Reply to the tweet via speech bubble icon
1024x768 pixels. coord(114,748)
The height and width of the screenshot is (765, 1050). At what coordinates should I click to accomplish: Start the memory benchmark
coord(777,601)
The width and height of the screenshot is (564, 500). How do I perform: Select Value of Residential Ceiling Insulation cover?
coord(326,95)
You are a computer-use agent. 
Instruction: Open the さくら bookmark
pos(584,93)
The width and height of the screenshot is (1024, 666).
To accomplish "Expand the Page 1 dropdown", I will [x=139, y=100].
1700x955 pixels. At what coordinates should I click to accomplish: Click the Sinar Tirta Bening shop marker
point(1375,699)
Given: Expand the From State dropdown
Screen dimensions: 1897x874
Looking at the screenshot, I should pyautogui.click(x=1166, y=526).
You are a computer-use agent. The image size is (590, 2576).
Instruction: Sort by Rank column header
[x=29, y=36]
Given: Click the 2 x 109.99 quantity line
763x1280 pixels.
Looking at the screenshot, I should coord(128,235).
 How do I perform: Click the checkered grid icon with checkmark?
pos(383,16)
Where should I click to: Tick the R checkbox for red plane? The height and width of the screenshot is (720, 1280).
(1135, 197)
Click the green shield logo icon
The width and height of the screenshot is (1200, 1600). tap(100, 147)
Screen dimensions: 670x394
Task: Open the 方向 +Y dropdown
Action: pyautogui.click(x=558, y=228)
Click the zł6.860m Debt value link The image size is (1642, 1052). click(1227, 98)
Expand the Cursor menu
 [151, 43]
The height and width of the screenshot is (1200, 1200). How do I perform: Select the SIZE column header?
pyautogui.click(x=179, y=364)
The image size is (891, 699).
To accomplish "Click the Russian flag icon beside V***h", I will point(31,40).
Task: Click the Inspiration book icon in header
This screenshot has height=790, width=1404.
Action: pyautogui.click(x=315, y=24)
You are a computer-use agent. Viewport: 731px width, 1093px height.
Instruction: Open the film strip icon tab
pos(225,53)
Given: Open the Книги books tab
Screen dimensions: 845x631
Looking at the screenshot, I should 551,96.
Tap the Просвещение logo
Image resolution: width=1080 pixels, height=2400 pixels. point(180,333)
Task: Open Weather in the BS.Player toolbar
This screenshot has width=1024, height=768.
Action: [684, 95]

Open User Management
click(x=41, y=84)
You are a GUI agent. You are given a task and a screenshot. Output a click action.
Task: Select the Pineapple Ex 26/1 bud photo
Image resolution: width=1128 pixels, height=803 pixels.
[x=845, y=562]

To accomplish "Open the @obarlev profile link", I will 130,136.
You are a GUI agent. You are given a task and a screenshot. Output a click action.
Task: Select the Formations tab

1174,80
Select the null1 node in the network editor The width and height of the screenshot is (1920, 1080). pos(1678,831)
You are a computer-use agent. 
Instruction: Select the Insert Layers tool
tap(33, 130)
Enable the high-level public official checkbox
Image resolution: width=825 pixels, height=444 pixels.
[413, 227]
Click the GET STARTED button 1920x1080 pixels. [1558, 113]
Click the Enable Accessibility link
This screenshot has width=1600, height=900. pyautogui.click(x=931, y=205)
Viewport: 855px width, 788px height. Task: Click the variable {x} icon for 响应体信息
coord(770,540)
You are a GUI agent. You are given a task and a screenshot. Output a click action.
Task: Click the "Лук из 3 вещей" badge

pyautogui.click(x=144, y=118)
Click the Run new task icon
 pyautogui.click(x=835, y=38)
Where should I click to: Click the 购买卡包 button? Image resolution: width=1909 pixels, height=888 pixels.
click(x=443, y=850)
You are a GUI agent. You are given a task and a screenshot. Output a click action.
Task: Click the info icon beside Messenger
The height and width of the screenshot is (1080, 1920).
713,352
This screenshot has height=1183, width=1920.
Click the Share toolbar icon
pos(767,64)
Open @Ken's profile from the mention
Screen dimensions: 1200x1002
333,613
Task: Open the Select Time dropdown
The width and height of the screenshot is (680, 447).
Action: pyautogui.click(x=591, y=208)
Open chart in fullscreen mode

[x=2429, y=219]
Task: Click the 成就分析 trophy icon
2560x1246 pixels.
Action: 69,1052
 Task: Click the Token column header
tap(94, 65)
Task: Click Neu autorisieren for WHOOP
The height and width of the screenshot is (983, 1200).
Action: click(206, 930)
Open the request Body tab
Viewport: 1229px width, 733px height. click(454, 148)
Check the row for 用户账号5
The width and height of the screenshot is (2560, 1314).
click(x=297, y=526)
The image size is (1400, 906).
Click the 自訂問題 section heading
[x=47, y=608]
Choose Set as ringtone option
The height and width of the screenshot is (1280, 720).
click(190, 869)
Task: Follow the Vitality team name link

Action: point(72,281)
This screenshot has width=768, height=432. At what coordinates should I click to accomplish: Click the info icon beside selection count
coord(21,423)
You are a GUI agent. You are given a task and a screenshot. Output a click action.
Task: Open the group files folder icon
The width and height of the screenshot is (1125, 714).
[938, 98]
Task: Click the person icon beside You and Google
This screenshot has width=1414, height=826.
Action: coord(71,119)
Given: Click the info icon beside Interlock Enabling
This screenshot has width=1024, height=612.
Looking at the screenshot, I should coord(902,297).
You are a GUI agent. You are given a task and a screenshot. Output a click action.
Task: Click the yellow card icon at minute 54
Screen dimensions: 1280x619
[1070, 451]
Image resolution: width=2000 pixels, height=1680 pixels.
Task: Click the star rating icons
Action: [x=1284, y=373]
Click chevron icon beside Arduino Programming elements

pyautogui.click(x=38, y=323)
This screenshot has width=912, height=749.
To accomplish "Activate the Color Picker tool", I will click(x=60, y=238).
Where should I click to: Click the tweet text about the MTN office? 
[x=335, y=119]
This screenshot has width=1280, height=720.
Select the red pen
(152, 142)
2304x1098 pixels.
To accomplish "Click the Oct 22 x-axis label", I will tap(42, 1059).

┄┄┄┄┄┄┄┄┄┄┄┄┄┄┄┄┄┄┄┄

Give the number of lines in the records that contain the word "will", counting only matches in the same case. Reply with the number alone.

FINAL RESULT
5